Task prompt: In the part of the entries that opens with the line containing "Viewport: 793px width, 360px" and closes with the line containing "[x=409, y=66]", substitute "Command" for every "Instruction" and write out those lines with nothing else changed.

Entries supplied:

-- Start --

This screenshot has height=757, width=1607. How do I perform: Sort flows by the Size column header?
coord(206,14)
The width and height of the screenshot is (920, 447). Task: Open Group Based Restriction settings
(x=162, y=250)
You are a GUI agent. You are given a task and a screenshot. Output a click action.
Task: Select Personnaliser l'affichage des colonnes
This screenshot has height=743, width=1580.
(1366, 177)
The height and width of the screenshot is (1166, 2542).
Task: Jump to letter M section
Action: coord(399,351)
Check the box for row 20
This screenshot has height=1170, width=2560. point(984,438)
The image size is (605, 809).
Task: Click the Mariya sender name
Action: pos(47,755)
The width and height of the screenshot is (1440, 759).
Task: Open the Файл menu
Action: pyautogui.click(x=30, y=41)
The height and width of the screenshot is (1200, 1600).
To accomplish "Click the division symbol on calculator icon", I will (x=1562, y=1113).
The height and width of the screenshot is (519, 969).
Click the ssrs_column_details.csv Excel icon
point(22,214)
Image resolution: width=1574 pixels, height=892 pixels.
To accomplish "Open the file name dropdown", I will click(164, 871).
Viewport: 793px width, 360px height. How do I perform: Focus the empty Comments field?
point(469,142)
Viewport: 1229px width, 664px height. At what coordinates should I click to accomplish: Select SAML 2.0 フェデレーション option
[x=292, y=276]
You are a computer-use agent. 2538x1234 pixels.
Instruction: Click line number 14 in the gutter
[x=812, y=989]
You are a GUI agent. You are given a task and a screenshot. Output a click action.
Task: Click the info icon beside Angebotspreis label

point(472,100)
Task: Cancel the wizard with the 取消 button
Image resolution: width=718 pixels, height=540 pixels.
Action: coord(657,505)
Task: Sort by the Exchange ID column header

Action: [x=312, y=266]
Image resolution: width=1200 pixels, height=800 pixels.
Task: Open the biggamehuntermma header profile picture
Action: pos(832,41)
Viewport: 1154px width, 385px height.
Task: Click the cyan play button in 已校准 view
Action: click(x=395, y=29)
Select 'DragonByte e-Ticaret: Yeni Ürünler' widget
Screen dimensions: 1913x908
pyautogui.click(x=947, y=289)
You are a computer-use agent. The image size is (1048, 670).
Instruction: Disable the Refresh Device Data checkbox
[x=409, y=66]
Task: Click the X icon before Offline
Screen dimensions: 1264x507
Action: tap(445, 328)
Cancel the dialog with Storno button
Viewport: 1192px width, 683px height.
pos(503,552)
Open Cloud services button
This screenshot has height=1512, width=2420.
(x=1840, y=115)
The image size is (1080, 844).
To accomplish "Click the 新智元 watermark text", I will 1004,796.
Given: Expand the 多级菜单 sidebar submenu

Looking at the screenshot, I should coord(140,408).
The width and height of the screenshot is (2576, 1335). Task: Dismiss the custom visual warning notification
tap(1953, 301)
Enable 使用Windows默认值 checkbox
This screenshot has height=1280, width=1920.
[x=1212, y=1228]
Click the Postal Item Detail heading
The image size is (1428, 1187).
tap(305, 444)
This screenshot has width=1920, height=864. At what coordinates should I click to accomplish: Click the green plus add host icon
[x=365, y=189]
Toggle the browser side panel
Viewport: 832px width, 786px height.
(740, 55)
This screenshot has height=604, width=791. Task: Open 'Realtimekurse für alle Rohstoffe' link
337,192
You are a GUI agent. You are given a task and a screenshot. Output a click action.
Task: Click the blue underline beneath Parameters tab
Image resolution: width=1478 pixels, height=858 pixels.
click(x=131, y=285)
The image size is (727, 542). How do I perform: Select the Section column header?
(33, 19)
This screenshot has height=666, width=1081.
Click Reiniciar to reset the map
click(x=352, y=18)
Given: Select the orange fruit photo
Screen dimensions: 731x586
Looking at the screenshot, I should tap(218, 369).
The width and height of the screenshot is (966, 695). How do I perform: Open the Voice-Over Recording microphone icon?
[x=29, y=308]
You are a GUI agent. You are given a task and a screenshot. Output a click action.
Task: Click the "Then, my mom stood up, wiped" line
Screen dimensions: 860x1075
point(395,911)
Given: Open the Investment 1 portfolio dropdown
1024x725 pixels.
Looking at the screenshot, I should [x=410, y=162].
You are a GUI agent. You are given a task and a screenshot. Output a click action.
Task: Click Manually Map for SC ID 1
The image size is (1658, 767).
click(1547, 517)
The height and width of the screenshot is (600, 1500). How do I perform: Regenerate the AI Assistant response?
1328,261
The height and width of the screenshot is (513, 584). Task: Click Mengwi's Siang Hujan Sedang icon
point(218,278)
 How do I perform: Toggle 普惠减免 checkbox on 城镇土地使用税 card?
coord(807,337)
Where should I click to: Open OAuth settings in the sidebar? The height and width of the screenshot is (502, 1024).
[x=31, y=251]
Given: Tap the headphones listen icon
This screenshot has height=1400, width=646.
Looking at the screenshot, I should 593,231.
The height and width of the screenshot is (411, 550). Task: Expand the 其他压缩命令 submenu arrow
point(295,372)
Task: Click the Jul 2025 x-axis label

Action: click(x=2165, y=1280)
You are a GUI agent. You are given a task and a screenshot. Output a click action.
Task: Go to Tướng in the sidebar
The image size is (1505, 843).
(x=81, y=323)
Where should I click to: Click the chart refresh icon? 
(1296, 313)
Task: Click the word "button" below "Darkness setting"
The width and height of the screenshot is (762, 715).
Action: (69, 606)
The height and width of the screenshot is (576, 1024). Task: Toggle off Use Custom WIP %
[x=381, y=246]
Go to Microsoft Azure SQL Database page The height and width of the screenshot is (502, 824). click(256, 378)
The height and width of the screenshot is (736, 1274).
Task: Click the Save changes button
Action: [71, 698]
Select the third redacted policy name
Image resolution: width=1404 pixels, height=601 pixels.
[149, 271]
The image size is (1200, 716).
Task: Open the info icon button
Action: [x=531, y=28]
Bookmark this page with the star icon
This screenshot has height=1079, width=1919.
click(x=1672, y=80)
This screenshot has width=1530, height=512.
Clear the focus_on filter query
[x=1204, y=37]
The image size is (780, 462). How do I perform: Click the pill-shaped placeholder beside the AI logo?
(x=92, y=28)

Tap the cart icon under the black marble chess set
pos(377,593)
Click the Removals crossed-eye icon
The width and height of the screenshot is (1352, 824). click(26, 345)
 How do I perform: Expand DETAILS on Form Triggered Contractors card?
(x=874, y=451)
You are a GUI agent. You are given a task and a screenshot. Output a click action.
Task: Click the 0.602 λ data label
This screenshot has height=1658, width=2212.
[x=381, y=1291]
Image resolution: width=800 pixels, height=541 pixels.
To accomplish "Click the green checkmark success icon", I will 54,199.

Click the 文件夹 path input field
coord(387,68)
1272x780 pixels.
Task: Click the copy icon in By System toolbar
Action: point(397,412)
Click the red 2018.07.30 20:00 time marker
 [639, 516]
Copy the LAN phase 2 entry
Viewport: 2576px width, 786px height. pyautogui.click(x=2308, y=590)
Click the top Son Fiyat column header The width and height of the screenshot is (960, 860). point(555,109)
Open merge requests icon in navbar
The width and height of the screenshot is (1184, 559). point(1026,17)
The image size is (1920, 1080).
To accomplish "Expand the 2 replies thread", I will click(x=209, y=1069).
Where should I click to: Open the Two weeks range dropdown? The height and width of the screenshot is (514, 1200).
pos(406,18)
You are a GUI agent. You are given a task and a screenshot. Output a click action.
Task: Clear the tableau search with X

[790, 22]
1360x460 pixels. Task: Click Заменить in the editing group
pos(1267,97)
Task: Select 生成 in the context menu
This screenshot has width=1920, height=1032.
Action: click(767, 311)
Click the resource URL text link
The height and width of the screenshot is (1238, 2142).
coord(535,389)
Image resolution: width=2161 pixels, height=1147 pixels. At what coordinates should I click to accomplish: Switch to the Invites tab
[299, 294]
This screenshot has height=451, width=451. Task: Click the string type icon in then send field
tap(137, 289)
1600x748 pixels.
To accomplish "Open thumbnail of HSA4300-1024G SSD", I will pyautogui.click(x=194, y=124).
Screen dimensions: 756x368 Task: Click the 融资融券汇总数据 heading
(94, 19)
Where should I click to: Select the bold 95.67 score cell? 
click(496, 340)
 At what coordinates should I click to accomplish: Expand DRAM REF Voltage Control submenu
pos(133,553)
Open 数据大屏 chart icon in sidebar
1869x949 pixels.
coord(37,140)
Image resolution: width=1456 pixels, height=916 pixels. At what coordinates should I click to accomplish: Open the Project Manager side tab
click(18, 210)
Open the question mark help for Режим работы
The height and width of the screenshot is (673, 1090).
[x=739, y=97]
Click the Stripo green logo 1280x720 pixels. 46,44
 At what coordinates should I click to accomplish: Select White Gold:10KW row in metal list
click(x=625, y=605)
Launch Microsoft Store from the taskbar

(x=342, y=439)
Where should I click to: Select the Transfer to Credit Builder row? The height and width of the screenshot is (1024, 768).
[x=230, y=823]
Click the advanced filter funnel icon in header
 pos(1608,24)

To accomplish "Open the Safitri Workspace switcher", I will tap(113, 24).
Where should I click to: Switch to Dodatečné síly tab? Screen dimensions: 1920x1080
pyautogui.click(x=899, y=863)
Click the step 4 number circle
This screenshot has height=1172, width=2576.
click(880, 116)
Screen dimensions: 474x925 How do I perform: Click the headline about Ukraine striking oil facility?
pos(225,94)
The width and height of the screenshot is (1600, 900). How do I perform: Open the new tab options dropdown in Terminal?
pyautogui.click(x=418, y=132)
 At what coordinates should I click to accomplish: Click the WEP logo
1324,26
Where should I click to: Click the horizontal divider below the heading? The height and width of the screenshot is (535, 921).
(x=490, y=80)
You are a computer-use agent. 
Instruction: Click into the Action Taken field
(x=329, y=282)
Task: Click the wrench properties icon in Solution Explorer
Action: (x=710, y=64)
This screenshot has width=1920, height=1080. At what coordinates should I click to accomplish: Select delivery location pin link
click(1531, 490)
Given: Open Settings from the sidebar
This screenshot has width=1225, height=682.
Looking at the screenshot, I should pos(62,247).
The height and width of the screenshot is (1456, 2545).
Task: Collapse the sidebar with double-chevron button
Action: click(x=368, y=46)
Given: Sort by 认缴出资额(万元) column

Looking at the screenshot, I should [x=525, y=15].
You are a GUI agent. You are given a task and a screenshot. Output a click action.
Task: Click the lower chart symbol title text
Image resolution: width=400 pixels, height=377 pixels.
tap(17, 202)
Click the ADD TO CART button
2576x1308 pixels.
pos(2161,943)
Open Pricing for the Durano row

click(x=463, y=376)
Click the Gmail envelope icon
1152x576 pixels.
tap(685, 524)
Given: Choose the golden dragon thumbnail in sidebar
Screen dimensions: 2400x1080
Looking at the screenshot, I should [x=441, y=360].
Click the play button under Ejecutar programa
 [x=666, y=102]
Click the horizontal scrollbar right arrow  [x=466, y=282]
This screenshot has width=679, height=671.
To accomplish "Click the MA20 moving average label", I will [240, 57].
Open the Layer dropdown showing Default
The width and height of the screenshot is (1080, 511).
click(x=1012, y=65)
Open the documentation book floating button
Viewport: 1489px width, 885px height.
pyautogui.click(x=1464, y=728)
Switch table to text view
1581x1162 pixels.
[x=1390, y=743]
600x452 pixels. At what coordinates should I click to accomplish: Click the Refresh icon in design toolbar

-- End --

Exercise result:
Viewport: 793px width, 360px height. How do I perform: Focus the empty Comments field?
point(469,142)
Viewport: 1229px width, 664px height. At what coordinates should I click to accomplish: Select SAML 2.0 フェデレーション option
[x=292, y=276]
You are a computer-use agent. 2538x1234 pixels.
Command: Click line number 14 in the gutter
[x=812, y=989]
You are a GUI agent. You are given a task and a screenshot. Output a click action.
Task: Click the info icon beside Angebotspreis label

point(472,100)
Task: Cancel the wizard with the 取消 button
Image resolution: width=718 pixels, height=540 pixels.
Action: coord(657,505)
Task: Sort by the Exchange ID column header

Action: [x=312, y=266]
Image resolution: width=1200 pixels, height=800 pixels.
Task: Open the biggamehuntermma header profile picture
Action: pos(832,41)
Viewport: 1154px width, 385px height.
Task: Click the cyan play button in 已校准 view
Action: click(x=395, y=29)
Select 'DragonByte e-Ticaret: Yeni Ürünler' widget
Screen dimensions: 1913x908
pyautogui.click(x=947, y=289)
You are a computer-use agent. The image size is (1048, 670).
Command: Disable the Refresh Device Data checkbox
[x=409, y=66]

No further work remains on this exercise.